Pennsylvania-based architect is launching his new design firm with a bang

UNIONTOWN, Pennsylvania — Jim Nagle, the architect behind the restoration of Lancaster Country Club, venue for this year’s US Women’s Open and many other historically significant courses, has launched his own firm, to be known as Nagle Design Works, after 25 years as part of Forse Design. 

And Nagle is going solo with a bang, announcing two major new projects, the restoration of Dick Wilson’s 1954 design of the North course at NCR Country Club in Dayton, Ohio, and the creation of a masterplan at Eagles Mere Country Club in northern Pennsylvania, whose creation in 1915 was one of William Flynn’s earliest golf design jobs.

“I, like many designers, entered the field with hopes of running my own shop.” says Nagle. “During my 25 years with Forse Design, Ron and I have completed a numerous great projects for many wonderful clients, and I have learned a tremendous amount about the sort of courses I want to design and work on in the rest of my career. I want to build courses that are steeped in risk and reward, and heroic design, intrigue and joy. 

“Forse Design enabled me to make a name as a restoration specialist, and the great designers of the past will always inform my work. I am excited to forge this opportunity to create new designs from scratch.”

In the near term, Nagle’s schedule is fairly dense. This summer, he wraps a complete restoration of William Flynn’s original design of the Spring Mill course at Philadelphia Country Club by rebuilding the back nine, including a redesign of the finishing hole, which is not original. In 2026, the course will host the strokeplay rounds of the US Amateur Championship. This follows on the heels of his original redesign of the clubs nine hole Centennial Course and practice facility.

This summer the US Women’s Open is to be held at the Lancaster Country Club in Pennsylvania, where Nagle has consulted for 20 years, restoring Flynn’s design intent to the championship course by putting back most of his original bunkers while adding others to deal with the challenges of modern equipment.

Nagle has also renovated the Highlands nine, originally designed by another architect, to more closely resemble the main 18, and has also constructed multiple practice facilities.

Lancaster greens chair Rory Connaughton says: “Nagle has a gift for marrying the aesthetic and strategy of the Golden Age with the realities of the modern game. His work on classic courses has ensured that they remain a challenge without compromising the strategic and aesthetic elements.” 

Also this year, Nagle’s major renovation of Bill Diddel’s design at Meridian Hills in Indianapolis will open in the late spring. Nagle has also signed up to deliver a new masterplan for one of Flynn’s earliest works Eagles Mere course in northern Pennsylvania. 
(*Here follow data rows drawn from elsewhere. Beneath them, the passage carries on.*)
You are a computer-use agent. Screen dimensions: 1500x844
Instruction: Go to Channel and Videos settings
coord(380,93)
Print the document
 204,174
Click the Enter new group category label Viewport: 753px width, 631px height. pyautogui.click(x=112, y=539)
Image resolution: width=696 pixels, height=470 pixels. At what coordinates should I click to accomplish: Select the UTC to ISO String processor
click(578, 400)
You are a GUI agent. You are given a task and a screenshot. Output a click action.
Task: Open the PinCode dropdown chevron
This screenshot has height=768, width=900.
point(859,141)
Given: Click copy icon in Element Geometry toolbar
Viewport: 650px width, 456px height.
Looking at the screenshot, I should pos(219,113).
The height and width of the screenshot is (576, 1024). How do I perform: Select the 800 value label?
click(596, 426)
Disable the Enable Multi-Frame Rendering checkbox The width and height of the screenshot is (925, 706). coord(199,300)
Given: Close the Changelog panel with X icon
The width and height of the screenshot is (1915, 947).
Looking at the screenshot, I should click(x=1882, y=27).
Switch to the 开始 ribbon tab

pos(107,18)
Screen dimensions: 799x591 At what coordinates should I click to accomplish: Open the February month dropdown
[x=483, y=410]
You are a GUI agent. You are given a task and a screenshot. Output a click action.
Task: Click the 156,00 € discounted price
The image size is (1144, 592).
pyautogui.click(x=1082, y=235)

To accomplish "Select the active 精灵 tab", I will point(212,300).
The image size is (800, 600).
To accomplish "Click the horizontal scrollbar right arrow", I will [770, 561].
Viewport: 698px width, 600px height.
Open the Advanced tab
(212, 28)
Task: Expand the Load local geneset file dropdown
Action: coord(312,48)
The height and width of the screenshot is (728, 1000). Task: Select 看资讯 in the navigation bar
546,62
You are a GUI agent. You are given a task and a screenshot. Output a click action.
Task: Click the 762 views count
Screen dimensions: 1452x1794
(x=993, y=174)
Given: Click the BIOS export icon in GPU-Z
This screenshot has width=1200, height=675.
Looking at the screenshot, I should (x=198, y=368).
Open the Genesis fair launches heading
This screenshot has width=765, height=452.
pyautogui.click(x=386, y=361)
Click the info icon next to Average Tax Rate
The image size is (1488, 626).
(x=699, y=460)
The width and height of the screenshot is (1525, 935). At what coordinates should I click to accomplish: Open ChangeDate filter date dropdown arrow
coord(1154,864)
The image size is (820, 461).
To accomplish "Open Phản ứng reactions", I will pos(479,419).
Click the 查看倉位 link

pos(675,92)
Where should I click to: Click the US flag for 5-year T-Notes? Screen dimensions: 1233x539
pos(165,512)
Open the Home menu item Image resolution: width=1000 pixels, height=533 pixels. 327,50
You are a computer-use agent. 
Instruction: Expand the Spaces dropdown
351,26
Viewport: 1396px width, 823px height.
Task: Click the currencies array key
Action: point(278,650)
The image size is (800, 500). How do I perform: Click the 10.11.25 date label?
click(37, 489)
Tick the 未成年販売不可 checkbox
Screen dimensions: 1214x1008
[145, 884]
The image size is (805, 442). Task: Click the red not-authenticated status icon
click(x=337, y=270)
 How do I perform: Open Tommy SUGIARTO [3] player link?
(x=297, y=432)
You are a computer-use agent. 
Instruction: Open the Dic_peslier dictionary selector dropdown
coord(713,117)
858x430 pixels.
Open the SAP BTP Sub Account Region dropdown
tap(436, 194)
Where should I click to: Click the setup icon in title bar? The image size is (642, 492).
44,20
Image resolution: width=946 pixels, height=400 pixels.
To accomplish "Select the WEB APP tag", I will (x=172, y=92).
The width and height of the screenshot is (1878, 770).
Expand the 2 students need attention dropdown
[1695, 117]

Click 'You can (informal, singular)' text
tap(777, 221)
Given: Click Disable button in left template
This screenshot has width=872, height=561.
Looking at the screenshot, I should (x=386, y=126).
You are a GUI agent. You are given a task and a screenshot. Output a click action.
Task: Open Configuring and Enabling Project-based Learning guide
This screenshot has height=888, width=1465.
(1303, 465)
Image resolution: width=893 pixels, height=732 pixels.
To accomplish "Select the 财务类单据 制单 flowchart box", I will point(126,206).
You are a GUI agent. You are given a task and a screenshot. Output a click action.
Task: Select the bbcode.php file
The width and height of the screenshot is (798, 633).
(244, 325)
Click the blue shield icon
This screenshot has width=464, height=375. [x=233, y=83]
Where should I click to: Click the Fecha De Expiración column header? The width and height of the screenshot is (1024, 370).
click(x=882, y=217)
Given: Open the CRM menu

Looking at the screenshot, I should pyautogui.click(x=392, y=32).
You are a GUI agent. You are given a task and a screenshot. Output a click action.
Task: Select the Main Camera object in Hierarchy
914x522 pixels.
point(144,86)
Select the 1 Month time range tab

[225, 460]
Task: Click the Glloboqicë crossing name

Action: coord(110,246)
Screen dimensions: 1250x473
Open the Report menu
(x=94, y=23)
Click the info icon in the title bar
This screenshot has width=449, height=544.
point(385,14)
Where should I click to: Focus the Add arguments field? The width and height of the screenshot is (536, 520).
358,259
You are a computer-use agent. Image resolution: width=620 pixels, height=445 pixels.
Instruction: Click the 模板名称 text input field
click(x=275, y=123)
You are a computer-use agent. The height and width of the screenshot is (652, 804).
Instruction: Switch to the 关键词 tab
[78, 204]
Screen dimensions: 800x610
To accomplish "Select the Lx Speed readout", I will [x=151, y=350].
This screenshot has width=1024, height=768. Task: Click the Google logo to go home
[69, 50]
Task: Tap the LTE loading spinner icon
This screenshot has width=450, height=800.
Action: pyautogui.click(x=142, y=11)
“Eagles Mere is a step back in time, the course is routed through a wooded landscape, with greens played as intended with tricky swells and knobs still being used for hole locations because of the slower speeds. Rock debris piles from the original construction remain untouched sitting between holes. Fairway are pockmarked with small humps and kettles from the cuts and clearing of the forest to build the holes. A few holes provide mountain and peak vistas as far as the eye can see.”

In 2025, Nagle commences restoration of Dick Wilson’s North course at NCR Country Club in Ohio.

“The North has really not been touched very much since Wilson built it in 1954,” says Nagle. “We will focus on peeling back seventy years of growth to revive the original shapes and strategies.”

In addition to the work at NCR and Eagles Mere, Nagle will also be rolling over a recently signed Forse Design project with the Westwood Country Club, a Hugh Alison-designed course in the western suburbs of Cleveland. This comes after a highly successful restoration project with the venerable Alison-designed Kirtland Country Club elsewhere in the city, where Nagle has served as the lead architect for nearly twenty years. 

“The next few years are going to be very exciting,” says Nagle. “Ron Forse and I will continue to collaborate on projects. I am enthused and I look forward to taking on interesting new original design, renovation, and restoration projects. These are good times.”